■ PROBLEM
Could you extract every one of the entries below and reproduce each line with no changes?

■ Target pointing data
# # # # # # #
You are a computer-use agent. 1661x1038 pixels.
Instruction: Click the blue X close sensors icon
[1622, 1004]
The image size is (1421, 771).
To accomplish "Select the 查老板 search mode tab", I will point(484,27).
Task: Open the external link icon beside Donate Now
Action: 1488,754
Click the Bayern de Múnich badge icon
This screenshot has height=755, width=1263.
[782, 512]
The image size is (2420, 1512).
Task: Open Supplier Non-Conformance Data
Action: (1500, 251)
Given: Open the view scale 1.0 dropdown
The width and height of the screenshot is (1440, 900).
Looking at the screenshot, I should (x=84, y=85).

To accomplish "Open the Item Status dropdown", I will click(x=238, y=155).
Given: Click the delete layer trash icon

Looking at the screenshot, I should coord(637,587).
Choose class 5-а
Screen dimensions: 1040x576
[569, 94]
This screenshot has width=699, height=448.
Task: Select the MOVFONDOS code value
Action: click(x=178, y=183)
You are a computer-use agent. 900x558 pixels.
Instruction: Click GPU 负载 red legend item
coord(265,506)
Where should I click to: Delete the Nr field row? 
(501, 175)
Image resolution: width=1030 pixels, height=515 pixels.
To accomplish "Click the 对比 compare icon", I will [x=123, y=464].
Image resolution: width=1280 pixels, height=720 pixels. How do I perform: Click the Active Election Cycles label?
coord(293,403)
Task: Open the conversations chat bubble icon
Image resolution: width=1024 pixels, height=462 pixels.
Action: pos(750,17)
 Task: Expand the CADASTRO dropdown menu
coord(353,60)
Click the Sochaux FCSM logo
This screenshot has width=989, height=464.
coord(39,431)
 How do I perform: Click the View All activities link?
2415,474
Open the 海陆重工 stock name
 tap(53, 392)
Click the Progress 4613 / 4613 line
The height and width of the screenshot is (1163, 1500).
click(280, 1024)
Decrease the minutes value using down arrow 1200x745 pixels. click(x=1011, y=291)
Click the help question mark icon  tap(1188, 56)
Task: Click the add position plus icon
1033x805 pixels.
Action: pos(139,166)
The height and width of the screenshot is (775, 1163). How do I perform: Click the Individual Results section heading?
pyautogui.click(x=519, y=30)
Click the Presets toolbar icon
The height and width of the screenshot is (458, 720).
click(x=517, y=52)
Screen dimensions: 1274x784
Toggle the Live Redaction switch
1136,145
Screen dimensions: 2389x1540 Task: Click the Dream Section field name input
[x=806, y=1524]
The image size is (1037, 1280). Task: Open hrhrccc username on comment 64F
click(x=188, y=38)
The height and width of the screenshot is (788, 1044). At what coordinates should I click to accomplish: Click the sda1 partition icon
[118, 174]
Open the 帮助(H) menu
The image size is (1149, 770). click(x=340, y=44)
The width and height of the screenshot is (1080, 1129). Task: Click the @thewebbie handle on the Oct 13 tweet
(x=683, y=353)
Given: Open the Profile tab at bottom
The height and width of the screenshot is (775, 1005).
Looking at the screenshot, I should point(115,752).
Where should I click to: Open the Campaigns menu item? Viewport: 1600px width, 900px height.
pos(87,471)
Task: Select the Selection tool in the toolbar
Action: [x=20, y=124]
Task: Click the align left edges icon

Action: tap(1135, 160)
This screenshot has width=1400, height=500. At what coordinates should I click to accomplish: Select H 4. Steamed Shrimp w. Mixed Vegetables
# # # # # # #
■ ANSWER TO THE EXERCISE
You are a computer-use agent. 1661x1038 pixels.
Instruction: Click the blue X close sensors icon
[1622, 1004]
The image size is (1421, 771).
To accomplish "Select the 查老板 search mode tab", I will point(484,27).
Task: Open the external link icon beside Donate Now
Action: 1488,754
Click the Bayern de Múnich badge icon
This screenshot has height=755, width=1263.
[782, 512]
The image size is (2420, 1512).
Task: Open Supplier Non-Conformance Data
Action: (1500, 251)
Given: Open the view scale 1.0 dropdown
The width and height of the screenshot is (1440, 900).
Looking at the screenshot, I should (x=84, y=85).

To accomplish "Open the Item Status dropdown", I will click(x=238, y=155).
Given: Click the delete layer trash icon

Looking at the screenshot, I should coord(637,587).
Choose class 5-а
Screen dimensions: 1040x576
[569, 94]
This screenshot has width=699, height=448.
Task: Select the MOVFONDOS code value
Action: click(x=178, y=183)
You are a computer-use agent. 900x558 pixels.
Instruction: Click GPU 负载 red legend item
coord(265,506)
Where should I click to: Delete the Nr field row? 
(501, 175)
Image resolution: width=1030 pixels, height=515 pixels.
To accomplish "Click the 对比 compare icon", I will [x=123, y=464].
Image resolution: width=1280 pixels, height=720 pixels. How do I perform: Click the Active Election Cycles label?
coord(293,403)
Task: Open the conversations chat bubble icon
Image resolution: width=1024 pixels, height=462 pixels.
Action: pos(750,17)
 Task: Expand the CADASTRO dropdown menu
coord(353,60)
Click the Sochaux FCSM logo
This screenshot has width=989, height=464.
coord(39,431)
 How do I perform: Click the View All activities link?
2415,474
Open the 海陆重工 stock name
 tap(53, 392)
Click the Progress 4613 / 4613 line
The height and width of the screenshot is (1163, 1500).
click(280, 1024)
Decrease the minutes value using down arrow 1200x745 pixels. click(x=1011, y=291)
Click the help question mark icon  tap(1188, 56)
Task: Click the add position plus icon
1033x805 pixels.
Action: pos(139,166)
The height and width of the screenshot is (775, 1163). How do I perform: Click the Individual Results section heading?
pyautogui.click(x=519, y=30)
Click the Presets toolbar icon
The height and width of the screenshot is (458, 720).
click(x=517, y=52)
Screen dimensions: 1274x784
Toggle the Live Redaction switch
1136,145
Screen dimensions: 2389x1540 Task: Click the Dream Section field name input
[x=806, y=1524]
The image size is (1037, 1280). Task: Open hrhrccc username on comment 64F
click(x=188, y=38)
The height and width of the screenshot is (788, 1044). At what coordinates should I click to accomplish: Click the sda1 partition icon
[118, 174]
Open the 帮助(H) menu
The image size is (1149, 770). click(x=340, y=44)
The width and height of the screenshot is (1080, 1129). Task: Click the @thewebbie handle on the Oct 13 tweet
(x=683, y=353)
Given: Open the Profile tab at bottom
The height and width of the screenshot is (775, 1005).
Looking at the screenshot, I should point(115,752).
Where should I click to: Open the Campaigns menu item? Viewport: 1600px width, 900px height.
pos(87,471)
Task: Select the Selection tool in the toolbar
Action: [x=20, y=124]
Task: Click the align left edges icon

Action: tap(1135, 160)
This screenshot has width=1400, height=500. At what coordinates should I click to accomplish: Select H 4. Steamed Shrimp w. Mixed Vegetables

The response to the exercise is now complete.